Friday, August 07, 2009

A primer on health reform

I've been meaning to blog about health reform forever, since that's what I do with my days. But the issue is so big, it's been hard to know where to start. But someone recently asked me for a primer on the issues, so the rest of this post is lifted verbatim from the email I sent him.

One of the challenges in the health reform debate is that the system is such a mess, nearly everyone who works in health policy agrees that we should do SOMETHING, no matter how imperfect. So nearly every reputable source I'm going to give you is going to be in favor of any legislation that comes out of a Democratic Congress.

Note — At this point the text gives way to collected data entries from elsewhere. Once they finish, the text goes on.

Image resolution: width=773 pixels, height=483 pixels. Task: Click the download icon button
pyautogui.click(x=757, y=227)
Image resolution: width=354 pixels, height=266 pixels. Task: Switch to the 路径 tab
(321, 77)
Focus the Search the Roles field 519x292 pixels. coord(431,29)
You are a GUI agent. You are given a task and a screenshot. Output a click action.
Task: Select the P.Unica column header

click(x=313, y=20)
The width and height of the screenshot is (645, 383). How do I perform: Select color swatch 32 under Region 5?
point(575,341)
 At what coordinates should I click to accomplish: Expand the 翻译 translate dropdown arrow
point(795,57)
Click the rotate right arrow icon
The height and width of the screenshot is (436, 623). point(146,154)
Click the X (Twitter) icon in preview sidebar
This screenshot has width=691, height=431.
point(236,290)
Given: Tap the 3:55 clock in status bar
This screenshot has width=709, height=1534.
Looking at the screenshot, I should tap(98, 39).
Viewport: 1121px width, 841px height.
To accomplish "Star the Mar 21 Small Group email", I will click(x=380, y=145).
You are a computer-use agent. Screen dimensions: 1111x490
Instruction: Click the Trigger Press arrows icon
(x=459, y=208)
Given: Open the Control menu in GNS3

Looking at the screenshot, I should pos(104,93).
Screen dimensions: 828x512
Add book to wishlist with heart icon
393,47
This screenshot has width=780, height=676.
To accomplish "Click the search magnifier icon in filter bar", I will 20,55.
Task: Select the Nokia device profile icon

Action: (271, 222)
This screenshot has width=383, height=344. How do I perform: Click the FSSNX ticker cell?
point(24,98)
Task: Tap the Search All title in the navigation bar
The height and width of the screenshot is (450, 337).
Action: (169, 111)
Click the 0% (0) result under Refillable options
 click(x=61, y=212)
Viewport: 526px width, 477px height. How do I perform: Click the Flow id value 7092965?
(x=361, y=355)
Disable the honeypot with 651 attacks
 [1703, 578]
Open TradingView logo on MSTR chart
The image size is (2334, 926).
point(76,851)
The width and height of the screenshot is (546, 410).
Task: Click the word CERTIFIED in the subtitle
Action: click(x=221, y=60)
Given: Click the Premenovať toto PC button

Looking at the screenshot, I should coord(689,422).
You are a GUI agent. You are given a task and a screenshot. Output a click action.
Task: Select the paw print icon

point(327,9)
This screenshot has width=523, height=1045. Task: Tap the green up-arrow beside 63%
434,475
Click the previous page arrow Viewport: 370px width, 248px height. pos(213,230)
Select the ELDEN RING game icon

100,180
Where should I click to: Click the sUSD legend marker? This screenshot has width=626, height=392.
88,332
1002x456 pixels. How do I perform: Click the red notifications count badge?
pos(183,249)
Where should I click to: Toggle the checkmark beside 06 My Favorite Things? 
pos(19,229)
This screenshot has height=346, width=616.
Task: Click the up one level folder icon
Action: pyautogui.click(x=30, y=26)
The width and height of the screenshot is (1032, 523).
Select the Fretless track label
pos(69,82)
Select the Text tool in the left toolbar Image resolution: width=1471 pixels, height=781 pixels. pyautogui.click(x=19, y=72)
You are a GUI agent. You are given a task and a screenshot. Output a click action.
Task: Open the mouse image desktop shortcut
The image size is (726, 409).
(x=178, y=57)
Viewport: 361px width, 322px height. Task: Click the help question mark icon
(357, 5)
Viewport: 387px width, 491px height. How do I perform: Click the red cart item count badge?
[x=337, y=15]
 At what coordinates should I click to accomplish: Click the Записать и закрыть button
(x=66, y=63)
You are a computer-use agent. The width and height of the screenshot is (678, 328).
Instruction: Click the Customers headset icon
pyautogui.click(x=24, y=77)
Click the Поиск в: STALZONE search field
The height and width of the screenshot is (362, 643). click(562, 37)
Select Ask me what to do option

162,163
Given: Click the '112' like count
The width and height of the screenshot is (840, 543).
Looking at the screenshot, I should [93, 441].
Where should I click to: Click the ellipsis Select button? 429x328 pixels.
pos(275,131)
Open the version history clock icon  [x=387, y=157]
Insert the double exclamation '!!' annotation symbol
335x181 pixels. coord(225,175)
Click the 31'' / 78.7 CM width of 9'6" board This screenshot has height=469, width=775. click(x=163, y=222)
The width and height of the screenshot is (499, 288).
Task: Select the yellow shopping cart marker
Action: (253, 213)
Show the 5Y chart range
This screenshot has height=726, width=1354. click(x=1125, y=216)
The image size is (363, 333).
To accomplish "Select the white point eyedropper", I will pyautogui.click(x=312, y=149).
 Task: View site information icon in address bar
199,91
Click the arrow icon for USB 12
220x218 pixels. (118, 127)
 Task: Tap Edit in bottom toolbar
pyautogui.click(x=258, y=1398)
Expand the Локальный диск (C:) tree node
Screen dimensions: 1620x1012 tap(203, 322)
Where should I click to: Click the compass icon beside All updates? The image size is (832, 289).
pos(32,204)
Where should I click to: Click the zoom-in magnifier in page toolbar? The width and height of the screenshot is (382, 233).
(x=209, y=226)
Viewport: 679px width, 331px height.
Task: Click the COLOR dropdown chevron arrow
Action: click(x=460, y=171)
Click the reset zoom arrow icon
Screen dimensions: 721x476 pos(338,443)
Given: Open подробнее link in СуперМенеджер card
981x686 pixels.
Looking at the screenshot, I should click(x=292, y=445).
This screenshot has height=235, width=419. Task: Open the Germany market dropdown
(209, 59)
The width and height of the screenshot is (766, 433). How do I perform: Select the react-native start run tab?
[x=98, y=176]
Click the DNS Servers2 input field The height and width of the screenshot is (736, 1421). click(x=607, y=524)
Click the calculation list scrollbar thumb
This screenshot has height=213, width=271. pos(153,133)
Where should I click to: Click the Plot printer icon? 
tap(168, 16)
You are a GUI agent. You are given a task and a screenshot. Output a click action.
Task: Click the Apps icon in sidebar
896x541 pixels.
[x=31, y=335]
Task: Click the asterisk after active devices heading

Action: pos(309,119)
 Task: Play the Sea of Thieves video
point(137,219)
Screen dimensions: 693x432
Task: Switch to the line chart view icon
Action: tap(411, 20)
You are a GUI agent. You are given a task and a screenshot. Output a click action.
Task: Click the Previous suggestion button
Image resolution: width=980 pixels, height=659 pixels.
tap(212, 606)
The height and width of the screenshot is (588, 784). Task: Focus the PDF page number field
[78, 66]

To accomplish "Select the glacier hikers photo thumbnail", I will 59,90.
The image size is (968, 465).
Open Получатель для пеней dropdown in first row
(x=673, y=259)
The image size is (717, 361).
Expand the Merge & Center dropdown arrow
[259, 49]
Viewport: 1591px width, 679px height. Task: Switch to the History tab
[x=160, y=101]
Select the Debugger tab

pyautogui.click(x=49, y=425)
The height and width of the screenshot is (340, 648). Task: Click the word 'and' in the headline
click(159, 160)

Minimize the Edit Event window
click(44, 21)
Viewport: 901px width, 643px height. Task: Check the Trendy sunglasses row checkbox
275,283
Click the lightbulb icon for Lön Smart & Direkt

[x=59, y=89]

The other challenge is that until the past few weeks, the proposals for how to make all this happen have been vague, and everyone favors reform but doesn't necessarily care that much about the details. Also, legislative analysis apparently bores audiences, so there's not a lot of specifics on the different legislation for a non-policy audience.

With those provisos, here's my best attempt at a list:

Eight Myths About Health Care Reform - From the Robert Wood Johnson Foundation, a good primer on the disinformation

In Search of Health Reform - An interactive feature that gives a good overview of the problem and the proposed solutions.

The Experts vs. The Public on Health Reform - The CEO of the Kaiser Family Foundation, a non-profit health policy foundation, takes on how health policy experts view the issues, versus how the public views the issues.

This is the point where I take a break to say that I am a health policy wonk, and that the information I added below might take you into minutiae that you really just don't care about.

Not Enough Audacity - Paul Krugman makes the case for a public plan.

Fiscal Suicide Ahead - And David Brooks argues why we need cost containment, and why we're unlikely to get it.

The Cost Conundrum - A really influential article about the structural problems that Brooks is talking about above.

The Risk Pool - This is an article that Malcolm Gladwell wrote in 2006. It's not really central to the issues being debated right now, but I think it provides a compelling framework for how we think about risk and insurance. Anything risky is best spread out among as many people as possible. This means that buying health insurance is harder and harder the fewer people are in your "risk pool". It's why we have Medicare (old people are terrible risks) and why people want a mandate that everyone have health insurance (more people spreading the risk), and so this issue is what underlies a lot of the fundamentals of health reform.

Finally, I tag bookmarks on Delicious with healthreform when I remember.